If you haven't tried physical therapy before, you may wonder how it could help relieve your chronic pain.
Physical therapy uses a variety of approaches to tackle pain and boost physical functioning, and is often recommended as part of pain management.
What Physical Therapy Offers
These are seven ways physical therapy can help with chronic pain:
1. Individualized treatment. Physical therapy is all about you. You and the therapist will go over the various aspects of your pain the first time you meet. If you're anxious about some aspect of physical therapy, this is the time to bring it up. It's also a great time to bring up any specific goals you have. Maybe you'd like to walk longer distances or ride your bike again, for instance. The more open you can be about problem areas and goals, the better. Once you've reviewed everything, the therapist will develop a program tailored specifically to your needs.
2. Safe moves. It's natural to be cautious in your movement when you're hurting, but physical activity is needed to decrease stiffness, ease pain, and enhance your overall functional ability. Having a physical therapist direct and monitor your movements will dispel your worries about injuring yourself, allowing you to safely push yourself beyond what you could do independently.

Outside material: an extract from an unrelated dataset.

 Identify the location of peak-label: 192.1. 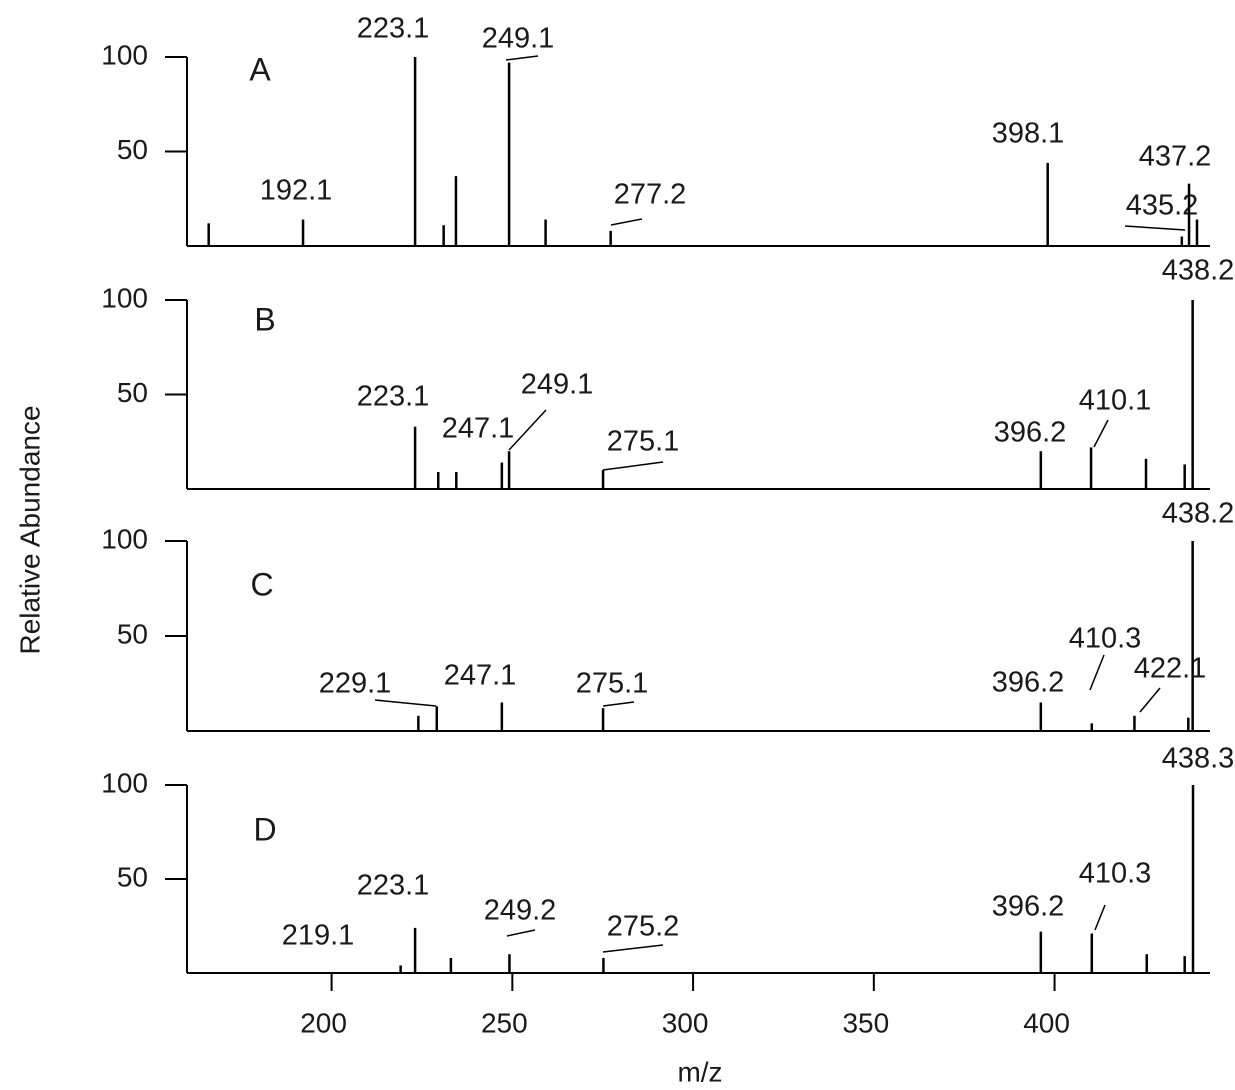
(296, 191).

3. An opportunity to avoid surgery. Physical therapy is a nonsurgical treatment often recommended to patients before considering surgery. The combination of manual therapies, specific functional strengthening exercise, stretches, and modalities can often relieve pain and improve functional ability so well that surgery is avoided.
4. Hands-on pain relief. Manual therapy is often used in skilled physical therapy-- it involves pressure applied to targeted areas of the body to improve tissue extensibility; increase range of motion, and mobilize soft tissue and joints in effort to reduce pain.
5. Strategies to ease pain. Physical therapists are often a good resource to help you understand physiological factors and neuroscience involved in your pain. They are also able to suggest some ergonomic tweaks to your workstation and/or explain how tobacco use or alcohol could make your pain worse.
6. Support and encouragement. Working closely with someone focused on relieving your pain can offer both a physical and mental boost. Chronic pain can be an isolating experience, and it's nice to know you're not alone.
7. Control over your pain. Knowing that there is a way to reduce and manage your pain on your own, without medicines or surgery, can give you a sense of control. That sense of control can ease the release of stress hormones, further reducing pain.
Physical therapy sessions generally run from about 20 minutes to an hour, and usually include more than one visit per week. Over time, most people learn exercises and stretches to perform independently at home, and formal physical therapy appointments are no longer needed.